**Problem to solve:**
Update the items below by replacing "screenshot" with "capture" wherever it occurs, keeping every other word the same. Omit the pictures from your answer.

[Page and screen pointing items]

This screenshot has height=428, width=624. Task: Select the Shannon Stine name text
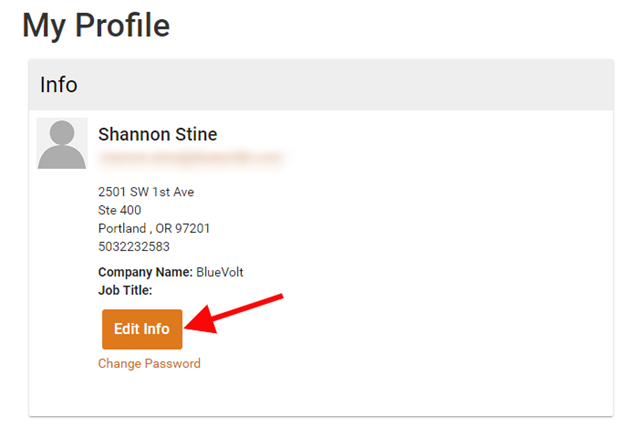coord(158,134)
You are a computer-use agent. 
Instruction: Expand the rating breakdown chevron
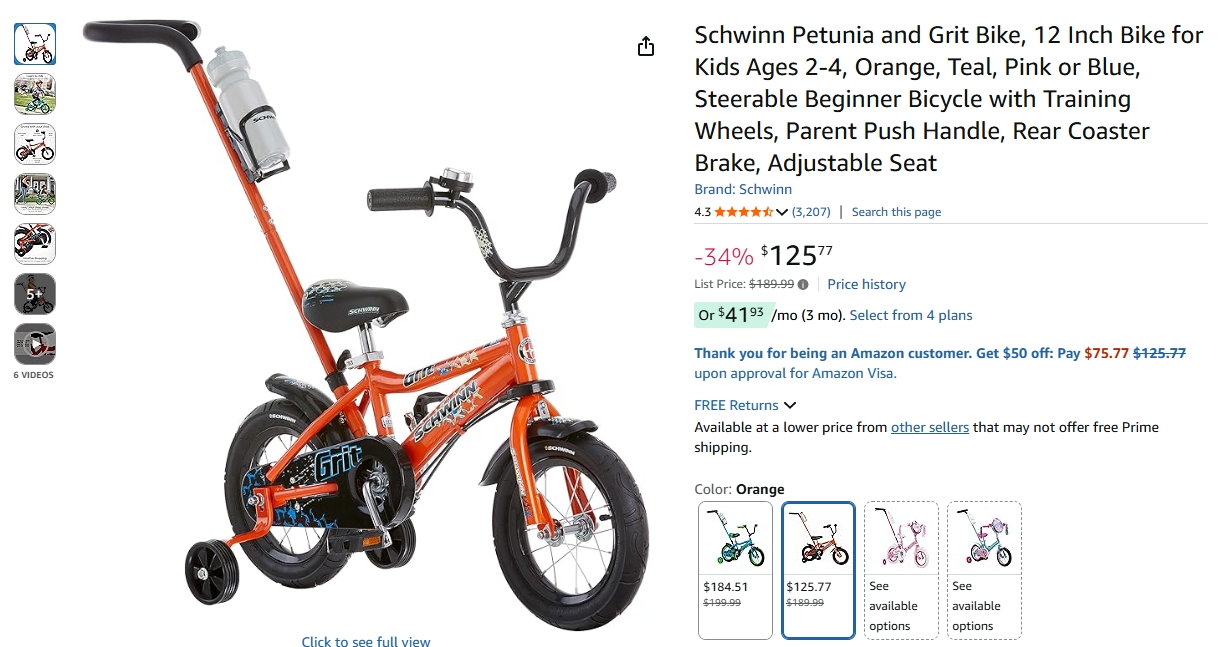[x=782, y=212]
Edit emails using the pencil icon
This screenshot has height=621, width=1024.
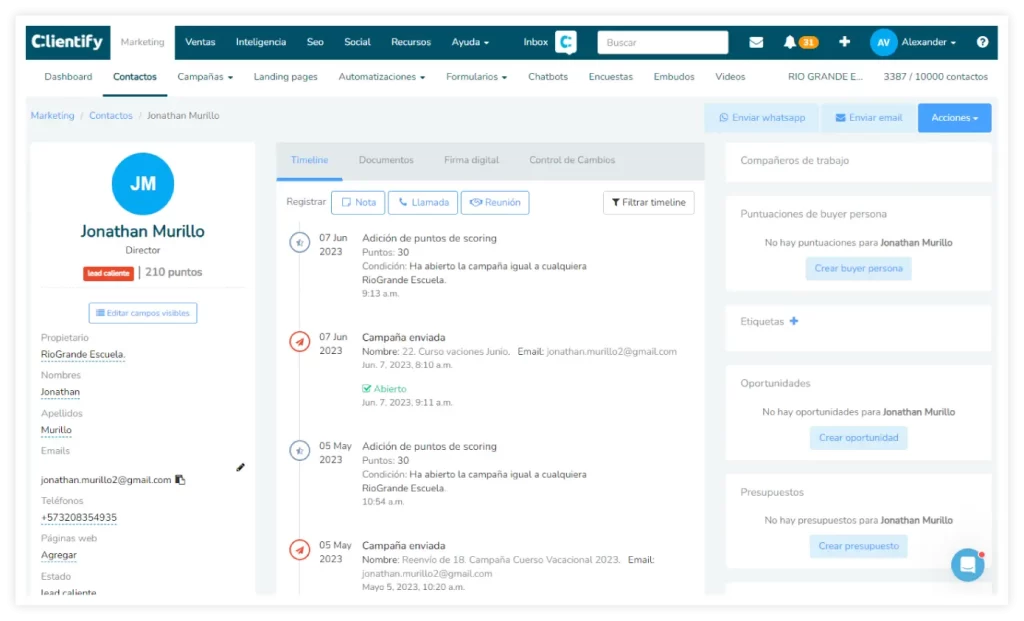tap(240, 467)
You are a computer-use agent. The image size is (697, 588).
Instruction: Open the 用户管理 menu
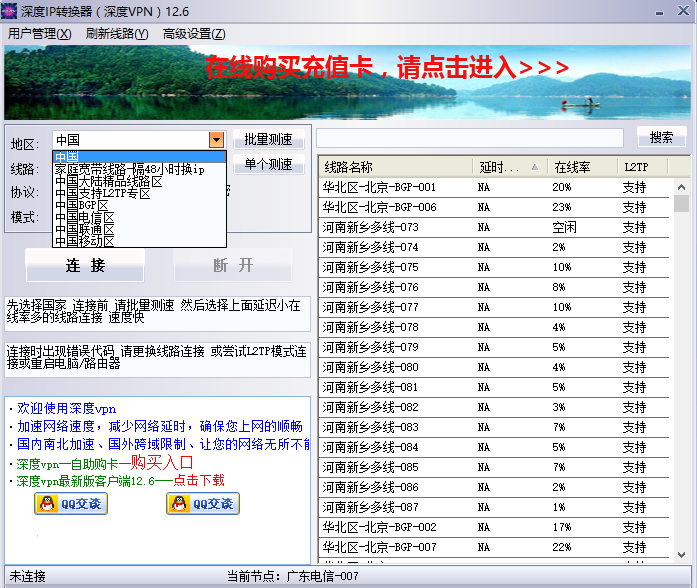coord(40,34)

**Full answer:**
This capture has height=428, width=624. Task: Select the Shannon Stine name text
coord(158,134)
You are a computer-use agent. 
Instruction: Expand the rating breakdown chevron
[x=782, y=212]
Edit emails using the pencil icon
This capture has height=621, width=1024.
tap(240, 467)
You are a computer-use agent. The image size is (697, 588).
Instruction: Open the 用户管理 menu
coord(40,34)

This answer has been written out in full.